Thurgauer Regierungsrat präsentiert Halbzeitbilanz
Die Thurgauer Regierung hat in den ersten zwei Jahren der Legislatur 18 von 68 angekündigten Massnahmen umgesetzt. Sie zieht eine positive Halbzeitbilanz.

Der Regierungsrat bewege sich in einem schwierigen finanziellen Umfeld, heisst es in der Mitteilung der Staatskanzlei vom Dienstag. Auf der anderen Seite wolle sich der Kanton weiterentwickeln.
Diese Voraussetzungen, aber auch der unerwartete Tod der Regierungskollegin Sonja Wiesmann (SP), hätten die ersten beiden Jahre der laufenden Legislatur geprägt. Man könne aber eine positive Zwischenbilanz ziehen, wird Regierungspräsident Urs Martin (SVP) zitiert.
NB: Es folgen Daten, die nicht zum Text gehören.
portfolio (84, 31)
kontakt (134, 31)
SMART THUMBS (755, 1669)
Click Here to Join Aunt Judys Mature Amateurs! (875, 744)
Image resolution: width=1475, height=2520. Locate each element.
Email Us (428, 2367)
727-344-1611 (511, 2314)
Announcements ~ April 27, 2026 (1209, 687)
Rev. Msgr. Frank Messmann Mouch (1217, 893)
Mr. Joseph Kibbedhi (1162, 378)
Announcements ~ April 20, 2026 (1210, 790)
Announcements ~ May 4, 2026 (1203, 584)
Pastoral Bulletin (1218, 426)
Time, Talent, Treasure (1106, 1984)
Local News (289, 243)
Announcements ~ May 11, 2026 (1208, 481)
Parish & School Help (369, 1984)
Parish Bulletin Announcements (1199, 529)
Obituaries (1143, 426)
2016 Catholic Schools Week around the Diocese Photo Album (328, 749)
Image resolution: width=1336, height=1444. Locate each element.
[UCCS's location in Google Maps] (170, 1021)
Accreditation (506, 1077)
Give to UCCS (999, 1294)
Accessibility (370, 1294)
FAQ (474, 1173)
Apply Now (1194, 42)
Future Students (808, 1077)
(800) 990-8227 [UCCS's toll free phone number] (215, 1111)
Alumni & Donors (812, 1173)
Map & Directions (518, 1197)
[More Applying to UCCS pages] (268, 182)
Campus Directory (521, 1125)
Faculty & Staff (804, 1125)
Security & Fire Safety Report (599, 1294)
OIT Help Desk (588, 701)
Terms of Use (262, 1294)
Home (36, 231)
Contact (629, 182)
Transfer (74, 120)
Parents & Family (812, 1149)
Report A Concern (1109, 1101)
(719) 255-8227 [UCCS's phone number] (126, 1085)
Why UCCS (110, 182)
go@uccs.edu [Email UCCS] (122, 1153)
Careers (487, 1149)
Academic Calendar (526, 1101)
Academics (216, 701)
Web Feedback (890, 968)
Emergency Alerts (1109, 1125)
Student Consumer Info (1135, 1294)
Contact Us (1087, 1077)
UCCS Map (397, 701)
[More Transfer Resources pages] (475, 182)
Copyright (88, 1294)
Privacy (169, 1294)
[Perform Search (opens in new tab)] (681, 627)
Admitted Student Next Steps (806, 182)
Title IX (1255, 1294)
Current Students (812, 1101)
Ausgehend von verschiedenen Schwerpunkten hatte der Regierungsrat Ziele definiert und dazu 68 Massnahmen erarbeitet. 26 Prozent davon seien bereits vollständig umgesetzt worden. Dazu gehören etwa der Ausbau von E-Voting oder die Entwicklung von Massnahmen für die Wiedereingliederung von Stellensuchenden in den Arbeitsmarkt.
45 Massnahmen befänden sich noch in der Umsetzung. Dazu zählten Langzeitprojekte wie der Ausbau des digitalen Schalters oder die Umsetzung des Konzepts Thur3. Lediglich fünf Massnahmen seien noch nicht in Angriff genommen worden.